Hunt through the lines below for the string "icon" and copy each one that has it.

── Excerpted records

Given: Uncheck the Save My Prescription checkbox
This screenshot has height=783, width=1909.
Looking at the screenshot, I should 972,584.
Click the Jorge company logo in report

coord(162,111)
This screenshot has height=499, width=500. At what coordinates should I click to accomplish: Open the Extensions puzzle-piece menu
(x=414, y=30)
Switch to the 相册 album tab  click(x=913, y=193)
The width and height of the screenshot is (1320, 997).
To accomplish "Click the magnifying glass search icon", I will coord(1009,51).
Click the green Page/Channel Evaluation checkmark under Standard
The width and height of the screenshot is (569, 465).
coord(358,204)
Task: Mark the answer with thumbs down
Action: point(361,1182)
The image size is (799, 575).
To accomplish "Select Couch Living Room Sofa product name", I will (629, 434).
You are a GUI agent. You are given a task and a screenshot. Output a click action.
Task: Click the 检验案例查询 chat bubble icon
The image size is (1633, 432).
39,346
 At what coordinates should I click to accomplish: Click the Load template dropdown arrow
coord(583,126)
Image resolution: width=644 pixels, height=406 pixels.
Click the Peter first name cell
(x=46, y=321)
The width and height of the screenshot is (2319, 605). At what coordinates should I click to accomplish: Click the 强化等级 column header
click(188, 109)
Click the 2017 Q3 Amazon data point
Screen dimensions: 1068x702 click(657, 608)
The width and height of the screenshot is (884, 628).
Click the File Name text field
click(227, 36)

────

» Task result
To accomplish "Click the magnifying glass search icon", I will coord(1009,51).
Task: Click the 检验案例查询 chat bubble icon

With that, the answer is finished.